Ivan Oransky (born 1965) is an American physician and journalist. He co-founded the blog Retraction Watch in 2010 to document retractions in academic publishing and has since campaigned for greater transparency and accountability in research publishing. He is known for his advocacy of scientific integrity by tracking research misconduct and promoting institutional reforms. [1] His opinions and statistics on scientific misconduct have been described in the media. [2] [3] [4] [5]
Oransky graduated cum laude with a B.A. in biology from Harvard College, where he served as executive editor of The Harvard Crimson. [6] He obtained his M.D. from the New York University School of Medicine in 1991, where he served during his studies as editor-in-chief of "Pulse", the medical student section of the Journal of the American Medical Association. [2] [7] [8] [9]
Oransky has held senior editorial positions including deputy editor of The Scientist (2004–2008), managing editor for online content at Scientific American (2008–2009), executive editor of Reuters Health (2009–2013), vice president and global editorial director of MedPage Today (2013–2017), and vice president of editorial at Medscape (2018–2020). [10] [11] From 2017 to 2021, he served as president of the Association of Health Care Journalists. He has also taught medical journalism at New York University since 2002 and taught at the City University of New York's Graduate School of Journalism from 2007 to 2009. [9] [12]
In August 2010, Oransky and Adam Marcus launched Retraction Watch, a project of the Center for Scientific Integrity. The blog aggregates daily reports of article retractions, analyses the causes of misconduct or error, and has become an influential resource for researchers, publishers, and librarians. [13] By 2023, the site had catalogued over 30,000 retractions and prompted policy changes at major publishers. [14]
Oransky serves as Distinguished Journalist in Residence at New York University's Arthur Carter Journalism Institute, where he teaches medical journalism in the Science, Health, and Environmental Reporting Program. Since 2020, he has been editor-in-chief of The Transmitter, a neuroscience publication by the Simons Foundation. [15] [16] [9]
Oransky also serves as executive director of the Center for Scientific Integrity, a 501(c)(3) nonprofit dedicated to promoting transparency and integrity in science and scientific publishing. In this role, he oversees the Retraction Watch database, directs scholarship on scientific integrity, manages long-form investigative projects, and coordinates outreach to researchers, publishers, and policymakers to advance best practices in research accountability. [17]
Oransky has received recognition for his work. In 2015, he received the John P. McGovern Award for excellence in biomedical communication from the American Medical Writers Association. [18] In 2017, he was awarded an honorary doctorate in civil laws by The University of the South (Sewanee). [19] In 2019, he received a commendation from the judges of the John Maddox Prize for his work at Retraction Watch promoting those who stand up for science in the face of hostility. [20] [21]

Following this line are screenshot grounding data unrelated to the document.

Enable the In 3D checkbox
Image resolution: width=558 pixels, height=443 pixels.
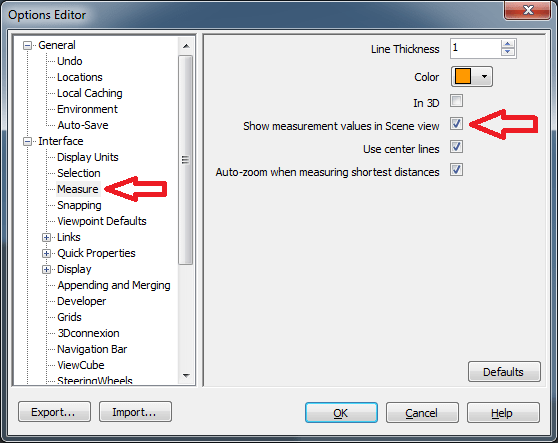pyautogui.click(x=456, y=101)
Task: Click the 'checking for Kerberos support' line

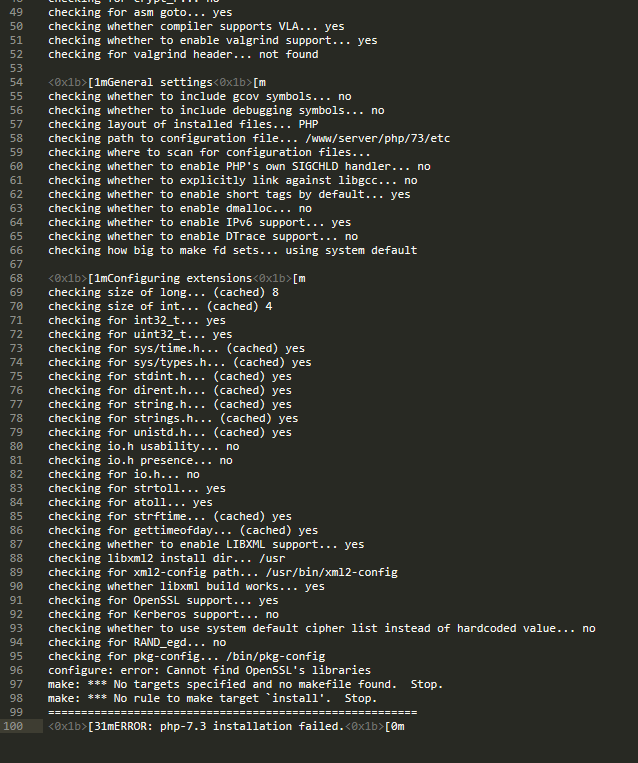Action: [x=163, y=615]
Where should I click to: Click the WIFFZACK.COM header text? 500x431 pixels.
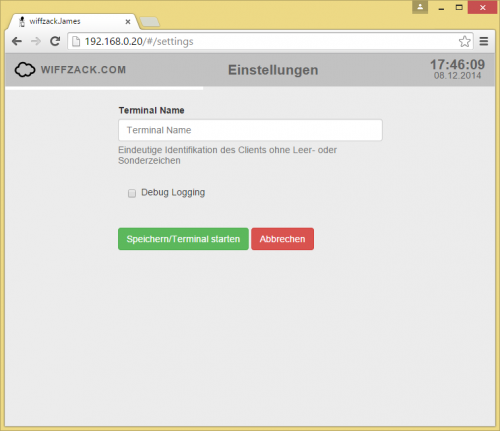tap(83, 70)
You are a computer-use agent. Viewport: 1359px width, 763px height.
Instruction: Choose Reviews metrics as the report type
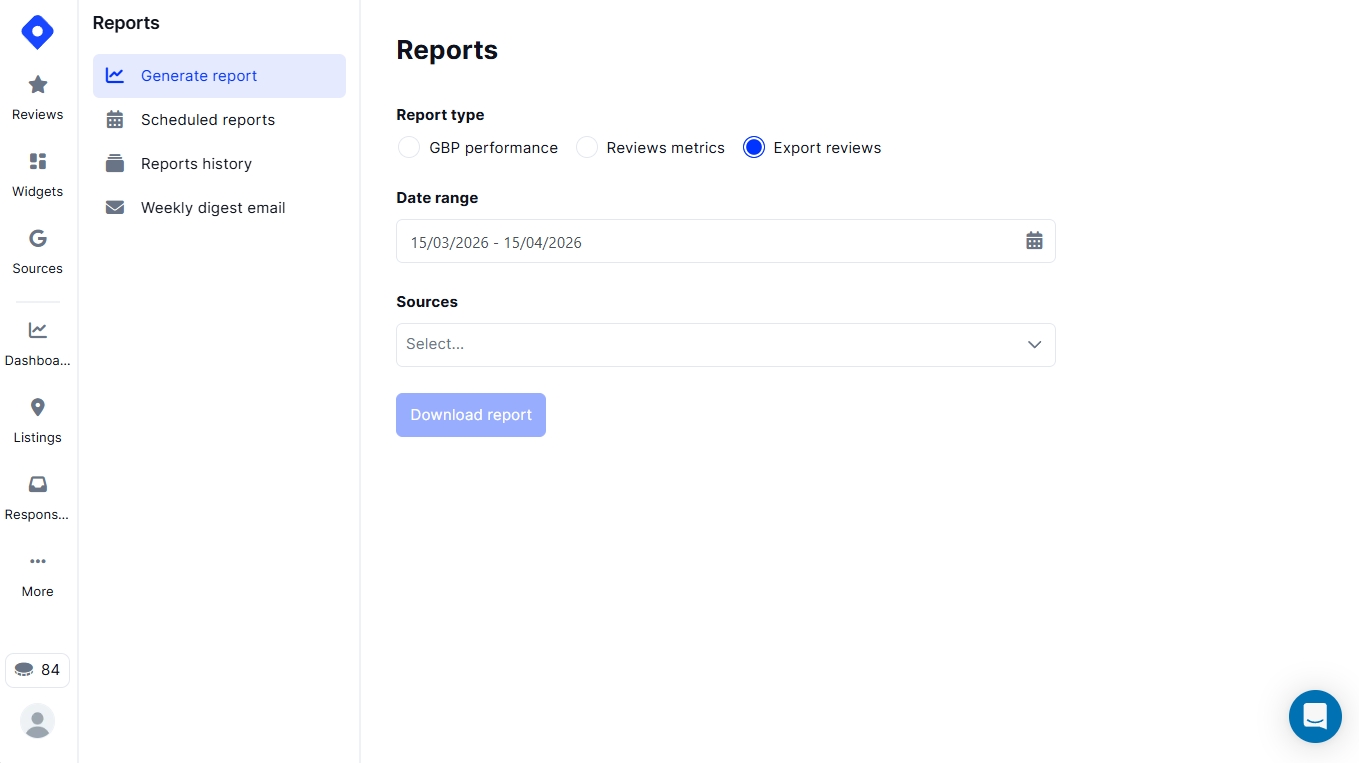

Retraction Watch’s own 2024 year-end report shows the site achieved a record 7.5 million pageviews, a 15 percent increase over its previous high set in 2015, and its database—which is now part of Crossref—catalogues just under 55,000 retraction entries [22] . Its investigative work and commentary were picked up by major news outlets worldwide, including the BBC, The Guardian, Le Monde, Nature, NBC News, The New York Times, and USA Today, illustrating the project’s broad influence on both scientific and public discourse. [22]
In 2011, Oransky and Adam Marcus coauthored an article in Nature pointing out that the peer review process for scholarly publications continues long after the publication time. [23] In 2014, Oransky coauthored an article in Nature that describes how several authors were caught reviewing their own papers. [24]
In 2012, Oransky gave a talk at TEDMED titled "Are we overmedicalized?", in which he discussed the epidemic of medical "preconditions" and warned against overtreatment in healthcare. [25] [26]
In 2018, Oransky and Marcus profiled in Science magazine two researchers whose investigative work to find inconsistencies in published data has been instrumental in catalyzing retractions. [27]
In August 2023, Oransky and Marcus coauthored op-eds in Scientific American [28] and The Guardian. [29] In the wake of the resignation of Stanford University president Marc Tessier-Lavigne, Oransky and Marcus suggested that scientific misconduct is more common than is reported. They also assess that, despite recent scandals involving research misconduct, the academic community is uninterested in exposing wrongdoing and scientific errors, but that all members of the academic community are responsible for the delays and lack of action.